# Filtering

Earlier, we mentioned that most of our notebooks, and even some of our individual cells, follow a fairly standard pattern:

1. Read Data
2. Clean Data
3. **Filter Data**
4. Process Data
5. Output Data

This article will be about filtering data.

Once you have a good dataset in memory, your going to want to do stuff to that dataset.

Sometimes though, there is more data in the dataset than you really need.  Perhaps you only want to work on a small subset, a few weeks of data for instance. Maybe you want to throw out any rows that you know have nothing to do with your problem based on some particular columns value.

As a result, you will want to do some filtering to get to just the data you need.

This phase of the task should be done as early as possible.  The less data in your dataframe, the less work you will have to do to transform it a process it, so its always a good idea to filter the data down to a smaller working set as you go. This may take more than one filter phase, and may require calculations to be done to work out what to filter out, but as a general rule of thumb, once you have a clean typed data frame, try to shrink it down to just what you need.

## How Filtering Works

Lets look at how the pandas filtering works internally.

When you do filtering or boolean indexing in pandas, you're specifying conditions to select specific rows (or columns) in the DataFrame (or Series). Here's a general overview of how this works:

#### Step 1: Evaluation of the Boolean Condition

When you do something like:

```python
df[df['Age'] > 30]
```
What happens under the hood is similar to applying the '>' operation to the 'Age' series, and this results in a Boolean series with the same index as that of DataFrame 'df'.

#### Step 2: Masking with the Boolean Series

This Boolean series is then used to mask the original DataFrame. It returns only the rows where the corresponding value in the Boolean series is True. Any False values result in those rows being dropped from the subset.

#### Step 3: Return Subset DataFrame

The end result is a new DataFrame that includes only rows that satisfied the condition (or conditions when you use multiple conditions chained together with '&' or '|'). The original DataFrame remains unaltered, unless you assign the result to the original DataFrame.

For complex conditions, pandas use bitwise operators (& for and, | for or, ~ for not) instead of the typical python logical operators (and, or, not).
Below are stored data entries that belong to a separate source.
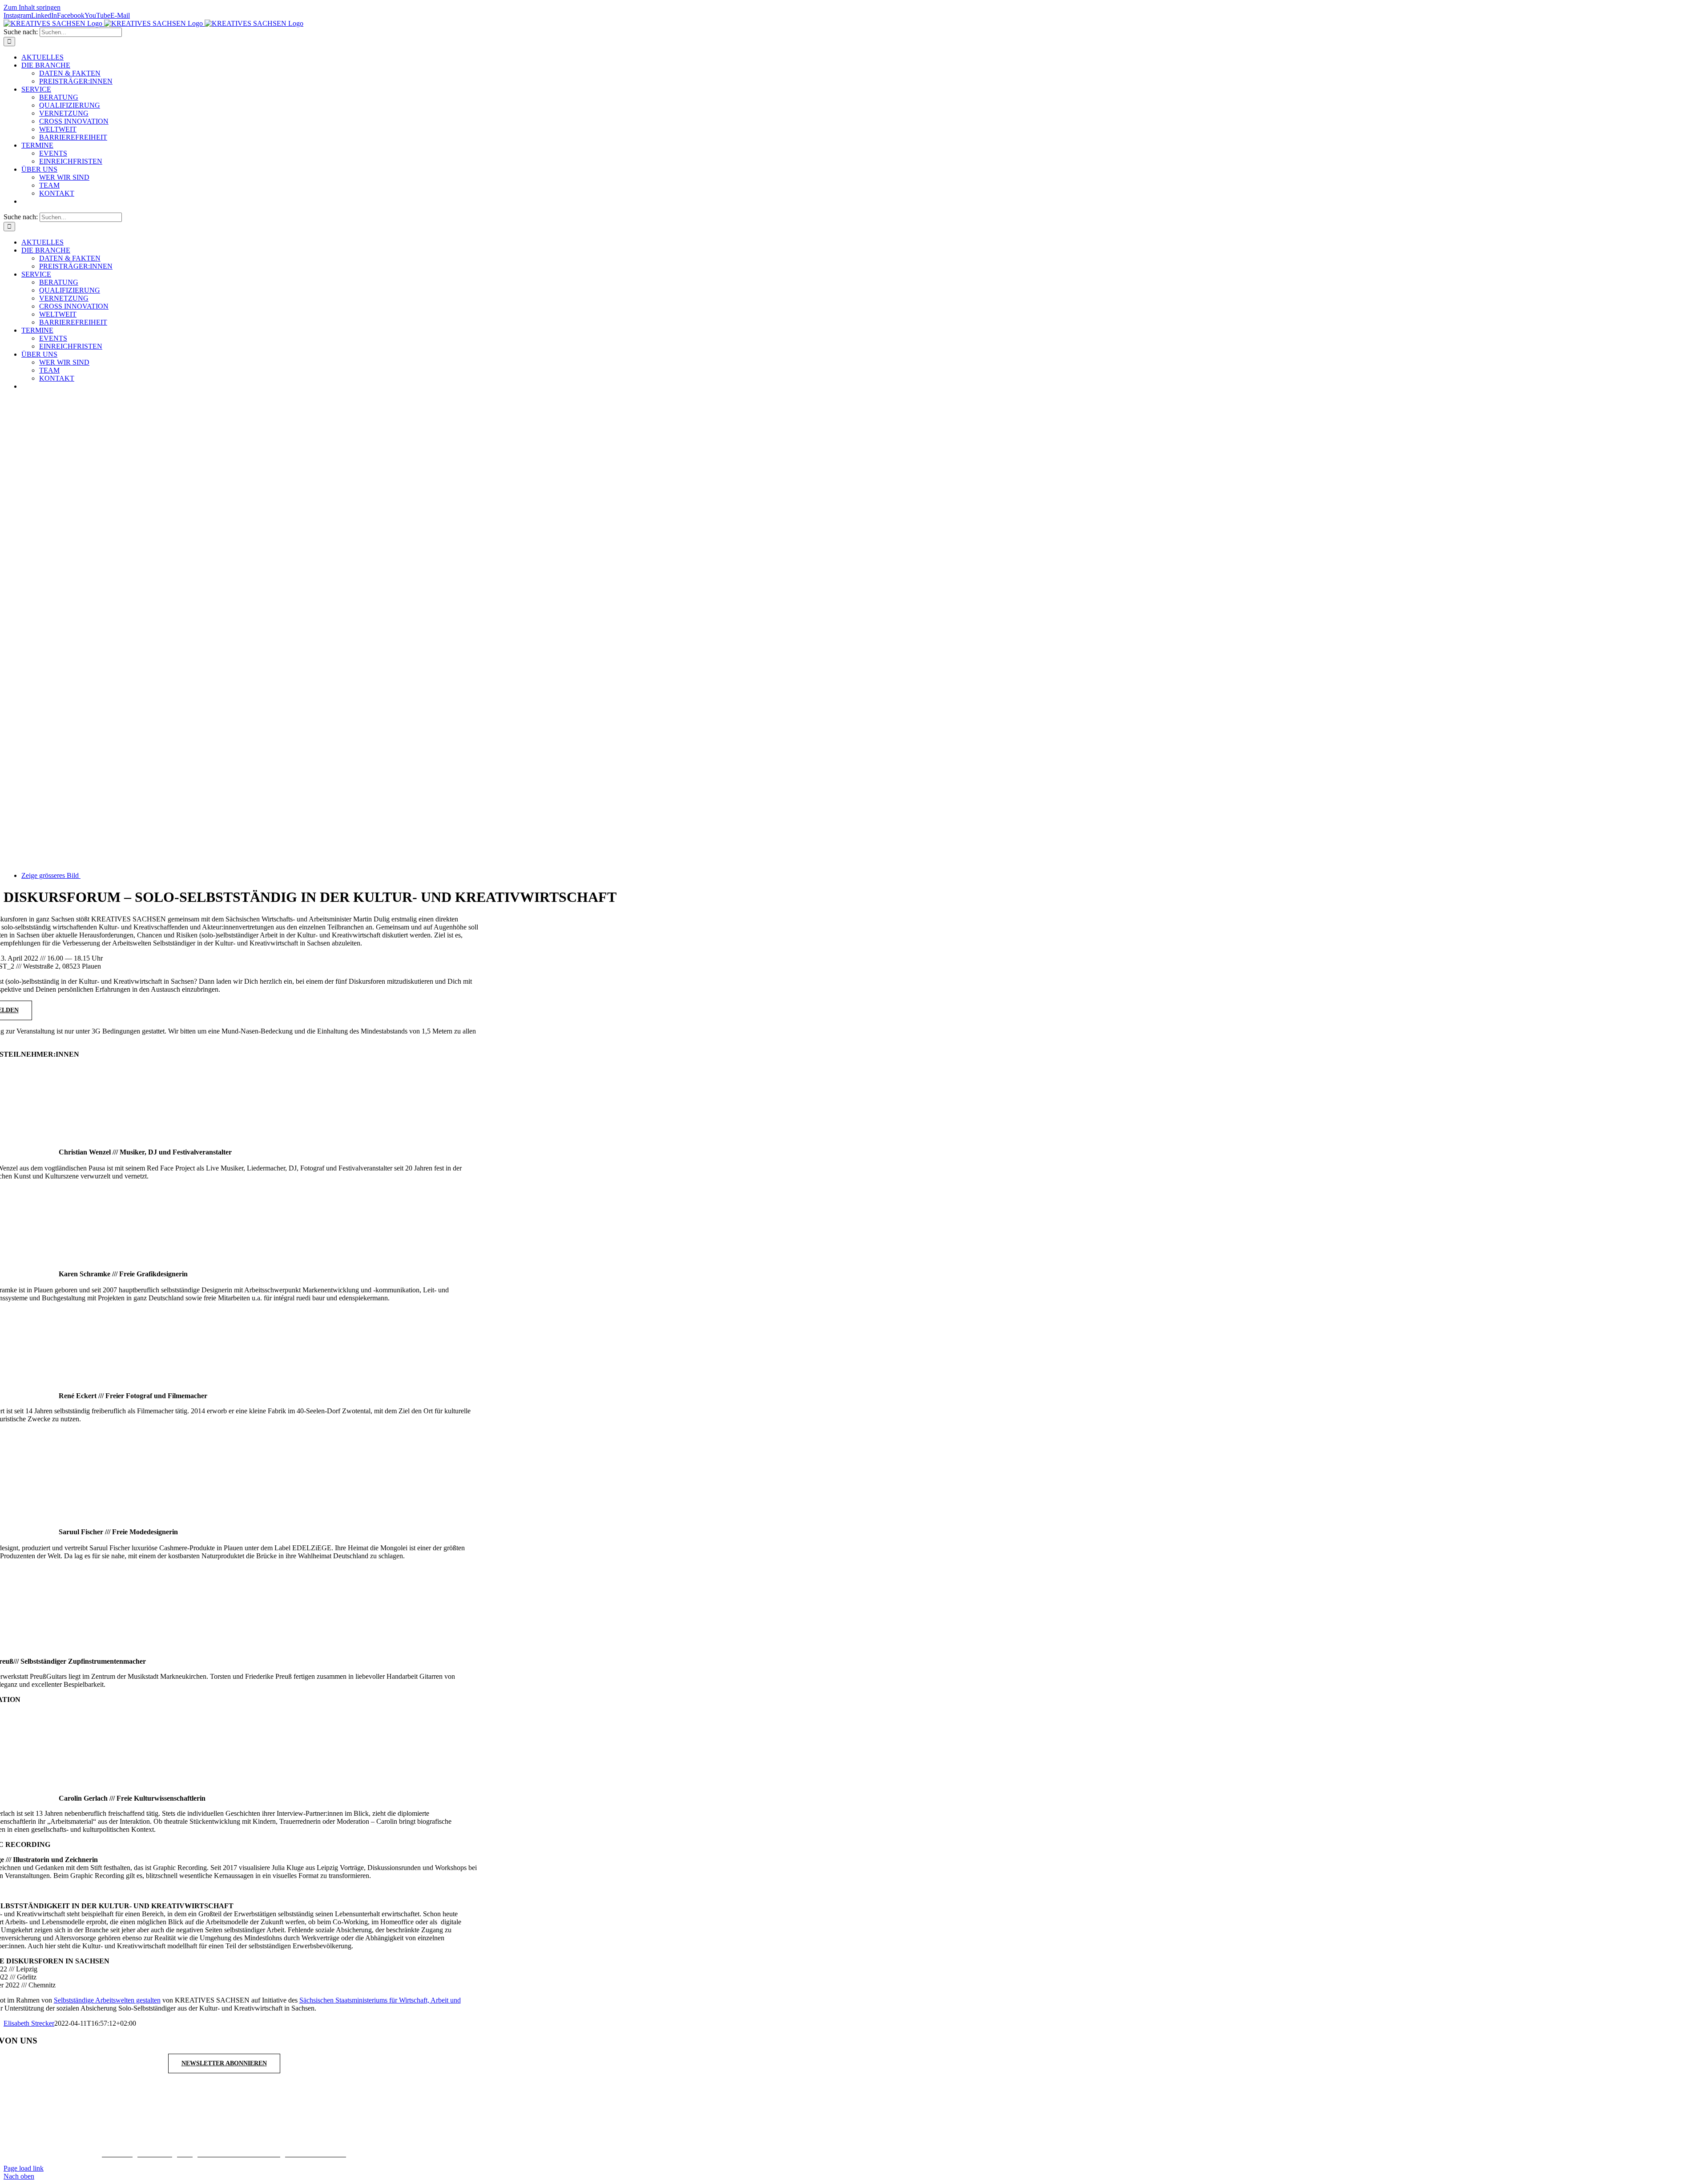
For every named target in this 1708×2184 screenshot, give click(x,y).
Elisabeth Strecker (29, 2023)
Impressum (117, 2152)
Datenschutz (154, 2152)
For using bitwise operators, each condition has to be enclosed in brackets, as bitwise operators have higher precedence than comparison operators in Python.

For functions like isin and str.contains, pandas first figures out which rows (or columns) pass the condition and then the same process of masking happens.

It's also important to note that the filtering operation in pandas is quite efficient, especially for large datasets, as under the hood pandas uses a vectorized approach (operating on whole arrays) for these computations. This makes pandas filtering faster and more performant than standard Python looping or list comprehension mechanisms.

## Examples

Below are some examples of how to filter a pandas DataFrame.

Example 1: Filtering a DataFrame based on one condition

In [1]:
import pandas as pd

# Assume we have the following DataFrame
data = {
    'Name': ['John', 'Anna', 'Peter', 'Linda', 'James'],
    'Age': [28, 24, 35, 32, 30],
    'City': ['New York', 'Paris', 'Berlin', 'London', 'Sydney']
}
df = pd.DataFrame(data)

# Filter the DataFrame to only include rows where Age > 30
filtered_df = df[df['Age'] > 30]
filtered_df

Unnamed: 0,Name,Age,City
2,Peter,35,Berlin
3,Linda,32,London


Example 2: Filtering a DataFrame based on multiple conditions

In [2]:
# Filter the DataFrame to include rows where Age > 30 and City is 'Berlin'
filtered_df = df[(df['Age'] > 30) & (df['City'] == 'Berlin')]
filtered_df

Unnamed: 0,Name,Age,City
2,Peter,35,Berlin


Example 3: Filtering a DataFrame using the isin function

In [3]:
# Filter the DataFrame to include rows where City is either 'New York' or 'Berlin'
cities = ['New York', 'Berlin']
filtered_df = df[df['City'].isin(cities)]
filtered_df

Unnamed: 0,Name,Age,City
0,John,28,New York
2,Peter,35,Berlin


Example 4: Filtering a DataFrame using the str.contains function (useful for string matching)

In [4]:
# Filter the DataFrame to include rows where Name contains the substring 'a'
filtered_df = df[df['Name'].str.contains('a')]
filtered_df

Unnamed: 0,Name,Age,City
1,Anna,24,Paris
3,Linda,32,London
4,James,30,Sydney


In practice, you may find that filtering occurs in many steps.  You may do some basic filtering, then run some tasks to generate synthetic columns, for instance, and then filter some more.  The basic point I'm trying to make sure I get across is for a variety of reasons, its a good idea to try to shrink your data set down as small as it can get before you start doing your really complex work.

Doing your complex work over fewer rows is going to be faster, and in the world of iterative interactive program exploration that were in, having a nice tight fast retry loop where you keep retrying your experiments and attempts as quickly as possible is very helpful.